Empathy is making us miserable
The benefits of working for a hardass
Like a once great fashion label now stocking the shelves of TJ Maxx, empathy has been watered down from a powerful personal kindness to a widespread performative act which does more harm than good.
Empathy, as we were taught in grade school, is the ability to imagine yourself walking in another person’s shoes. An act of empathy is a mood lifter. Like someone chasing after you to return the jacket you forgot back at the restaurant. Doesn’t that hand-off feel great?
Unfortunately for us all, empathy has been distorted from a personal act into an amorphous machine that’s taking over Corporate America. Behold, Capital-E Empathy: a strategy wielded by management in an effort to drive business outcomes while making sure you feel good in the process.
CEOs of Fortune 500 companies insist that empathy is at the core of what they do. I only need to spend a minute scrolling my LinkedIn feed to see this. These Captains of Industry want you to know how much their publicly-traded enterprises care.

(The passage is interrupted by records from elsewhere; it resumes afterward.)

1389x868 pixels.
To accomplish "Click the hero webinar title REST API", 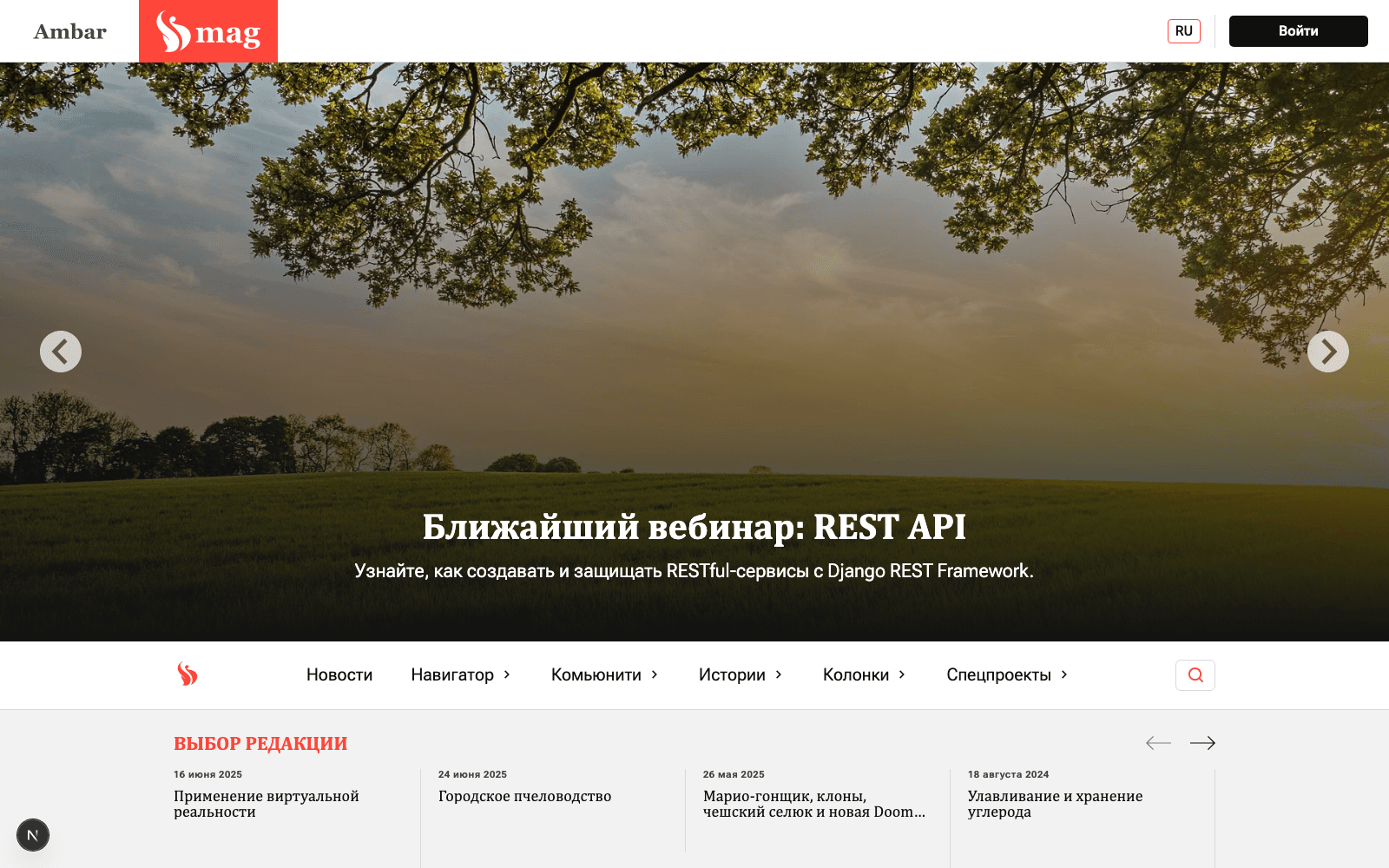I will [x=694, y=527].
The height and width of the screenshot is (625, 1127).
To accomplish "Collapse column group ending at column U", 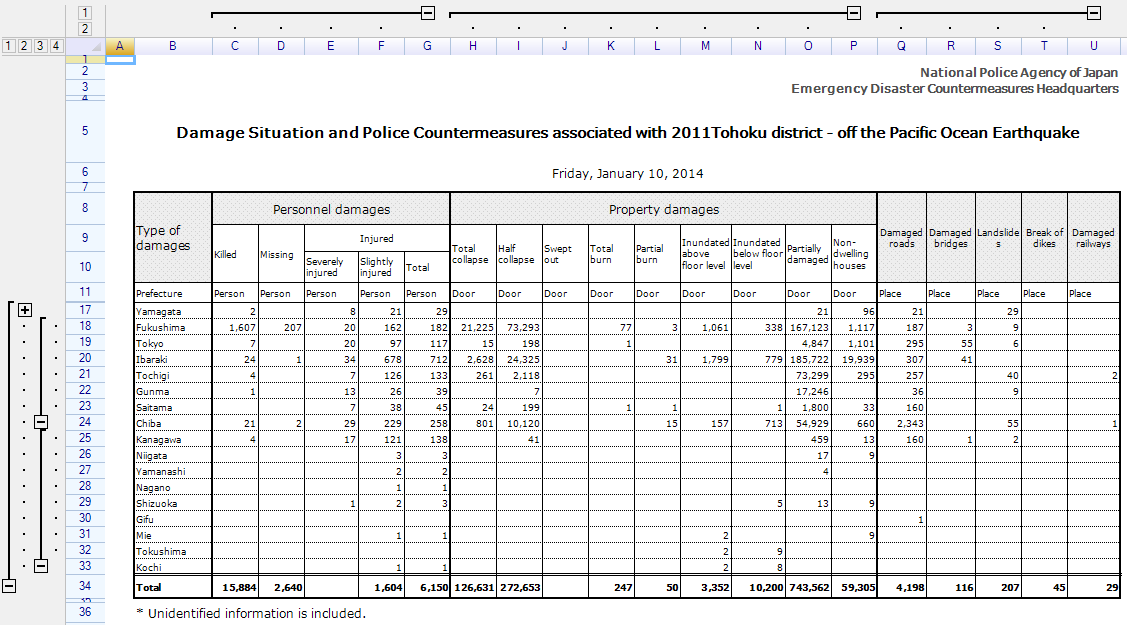I will point(1094,13).
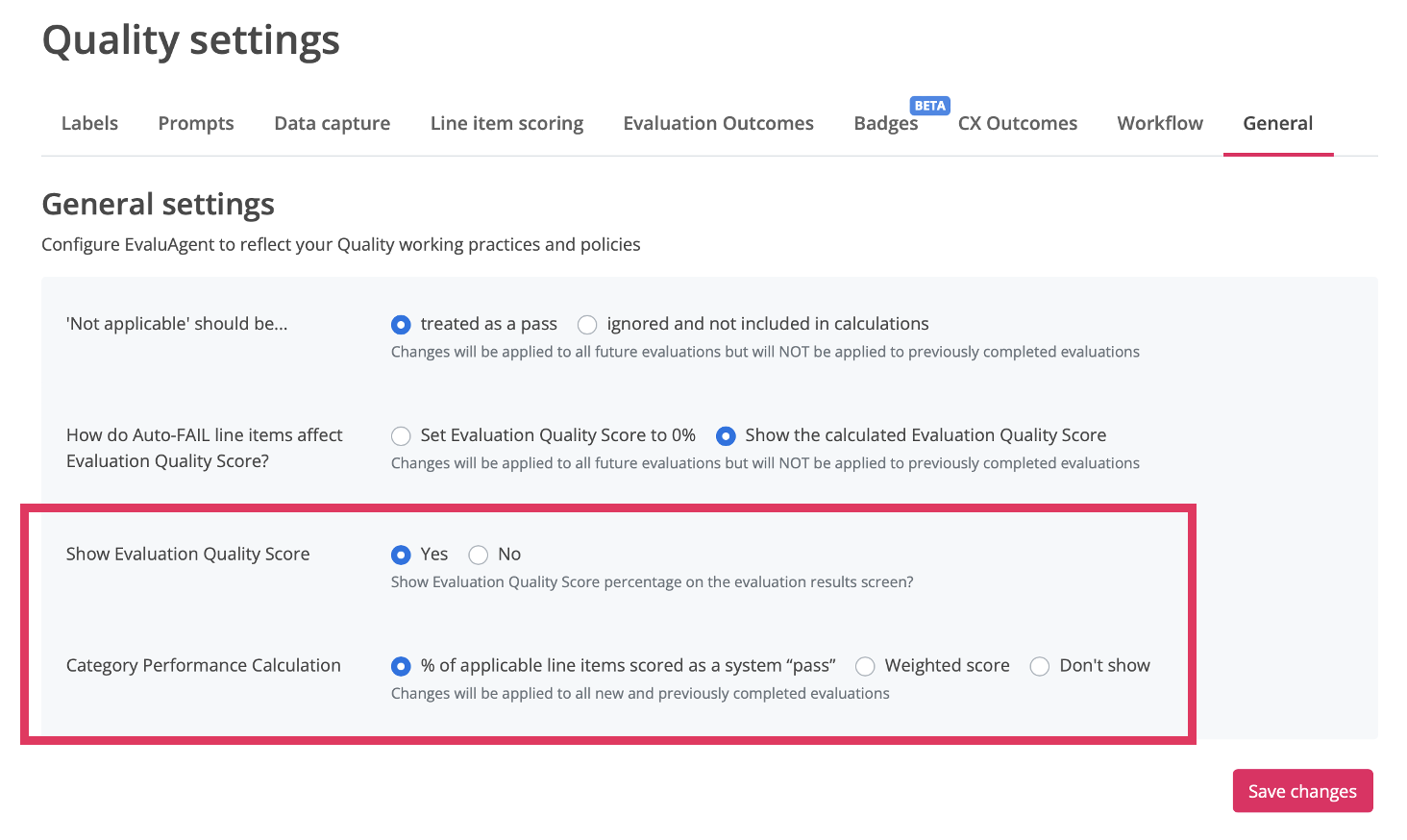The image size is (1407, 840).
Task: Switch to the Prompts tab
Action: click(x=196, y=123)
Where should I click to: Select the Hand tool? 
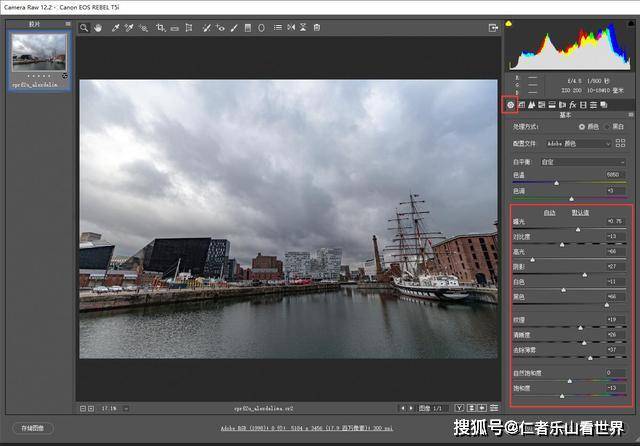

Companies increasingly track employee satisfaction as a metric. Both to score higher in the ‘Social’ category of ESG ratings and because there is evidence that a happier workforce is a more productive one.
In an effort to boost satisfaction and reduce attrition, the Empathy machine tries to turn a genuine personal act into a commodity. But it’s not working. People are unhappier than ever in their jobs.
Half-assing it has become so commonplace that it’s been given a formal title: “Quiet Quitting.”
Managers across organizations are being trained to “lead with empathy.” It feels like bullshit because it is – and if you speak with people in private, they readily admit as much. You simply cannot commodify the personal or the profound. Nor can you feasibly empathize at scale.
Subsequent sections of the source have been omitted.